Pero los conceptos de Mártir y Confesor, propios de la Iglesia de Jesucristo, no son tan “exclusivamente propios”. Siempre hay una causa que defender, siempre hay un bien mayor que buscar, siempre habrá un excelente motivo para defender “hasta que duela” los principios inalienables y fundamentales del ser humano, no solo los espirituales o religiosos, de ahí que justamente pueda hacerse una analogía con quienes asumen como propia una causa justa. Bolívar, Sucre, Camejo, Girardot, Ricaurte pueden ser llamados, por analogía, mártires y confesores de la independencia de Venezuela. Nelson Mandela es un excelente ejemplo de Confesor de la causa africana contra el apartheid de los blancos de Pretoria.
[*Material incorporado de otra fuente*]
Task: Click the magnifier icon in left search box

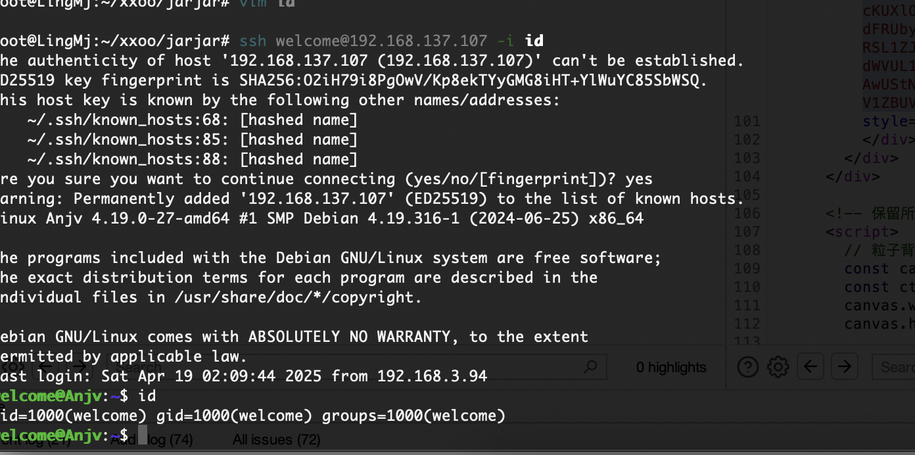Action: click(x=591, y=366)
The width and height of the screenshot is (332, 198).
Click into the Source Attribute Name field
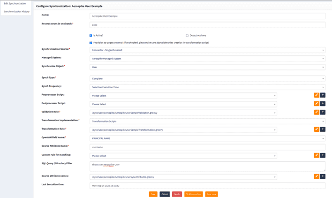(x=207, y=147)
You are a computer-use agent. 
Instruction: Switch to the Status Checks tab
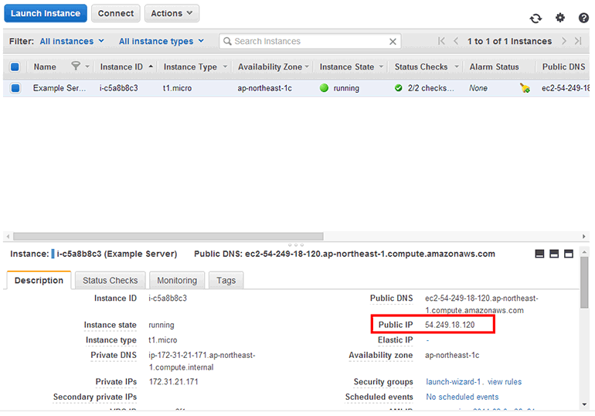point(110,281)
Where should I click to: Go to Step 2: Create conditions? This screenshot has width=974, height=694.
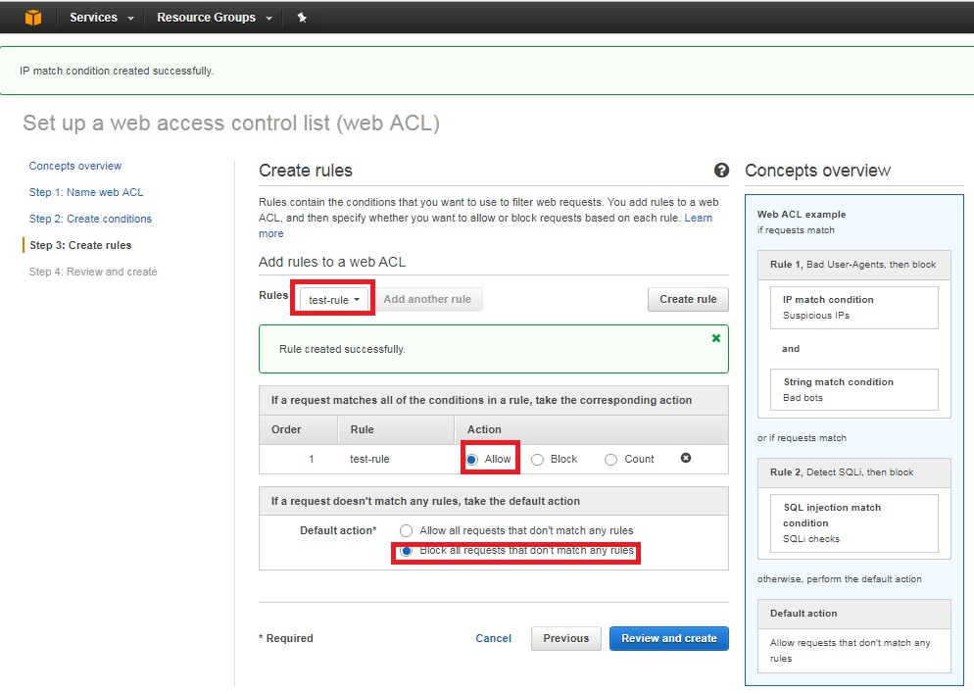click(x=91, y=219)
Hoy, en la Venezuela del tercer milenio viene a encenderse una luz en medio de la oscuridad del miedo, en medio de las sombras de la represión. Julio Cesar Rivas, estudiante universitario, contrasta su corta edad con el inmenso valor, por defender los ideales de libertad y renegar de quien hoy detenta la primera magistratura del país, es hecho prisionero político bajo los cargos de instigación a delinquir, rebelión y posesión de arma genérica (que a los ojos de cualquier “astuto” agente policial puede ser hasta un peine), pero todos sabemos que la verdadera intención es la de disuadir, la de amedrentar, la de hacer callar.
Confinado en los reductos carcelarios no cede a la intimidación; ni siquiera los tarifados del régimen, haciendo gala de todo su veneno inoculado en las diferentes páginas web de opinión han podido desmerecer la valía de este jovencito que infunde nuevos bríos al enfrentamiento democrático contra un poder que tiene bajo su bota la justicia, las leyes y gran número de medios de comunicación.
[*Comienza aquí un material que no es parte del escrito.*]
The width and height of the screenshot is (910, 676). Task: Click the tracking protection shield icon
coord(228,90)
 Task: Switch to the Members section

Solo en un gobierno autoritario la defensa de los derechos puede ser catalogada como crimen que se paga con cárcel. Julio Cesar probó el encono de un gobierno sensible a cualquier manifestación de disidencia y salió airoso. El periplo confinatorio ha terminado y ha salido de la galera no para diluirse en el cobarde anonimato sino para participar abiertamente de una huelga de hambre que los dignos estudiantes protagonizan en la sede de la OEA para hablar por los que no tienen voz, los presos políticos.
Julio Cesar Rivas, Confesor de la democracia y de los derechos civiles; figura abyecta para los tarifados de lengua bifurcada y focas que aplauden como locas cualquier desmán del guapo’e barrio mayor, pero preclaro ejemplo para los que buscamos un bien mayor, inclusive mayor que nuestra propia vida.
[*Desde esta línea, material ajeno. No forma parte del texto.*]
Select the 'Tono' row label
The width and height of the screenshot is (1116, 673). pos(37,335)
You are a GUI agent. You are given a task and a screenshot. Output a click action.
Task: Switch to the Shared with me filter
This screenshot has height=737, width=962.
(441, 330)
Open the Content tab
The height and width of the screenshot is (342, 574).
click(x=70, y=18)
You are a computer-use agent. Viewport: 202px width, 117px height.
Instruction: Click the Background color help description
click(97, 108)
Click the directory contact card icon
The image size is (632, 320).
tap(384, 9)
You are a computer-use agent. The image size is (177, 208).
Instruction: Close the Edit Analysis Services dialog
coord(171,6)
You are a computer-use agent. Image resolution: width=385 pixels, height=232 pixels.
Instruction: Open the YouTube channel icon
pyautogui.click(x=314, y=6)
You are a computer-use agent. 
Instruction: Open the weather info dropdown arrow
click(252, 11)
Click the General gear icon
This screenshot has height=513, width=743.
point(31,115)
Simpático detalle al que ya nos tienen acostumbrados fue el que al momento en que Julio Rivas se disponía a dar una rueda de prensa a los medios, luego de su salida de la cárcel, las transmisiones fueron interrumpidas por una cadena nacional para despedir al nuevo Bolívar, Muammar-al-Gaddafi, que ya había enrollado su tienda de beduino y la había metido en la maleta de su limosina blindada, para tomar rumbo a Libia. ¿tanto miedo le tiene el gobierno a un jovencito? Me parece que no es a la figura sino a lo que encarna y a lo que tanto temor le tiene el gobierno: la ausencia de miedo.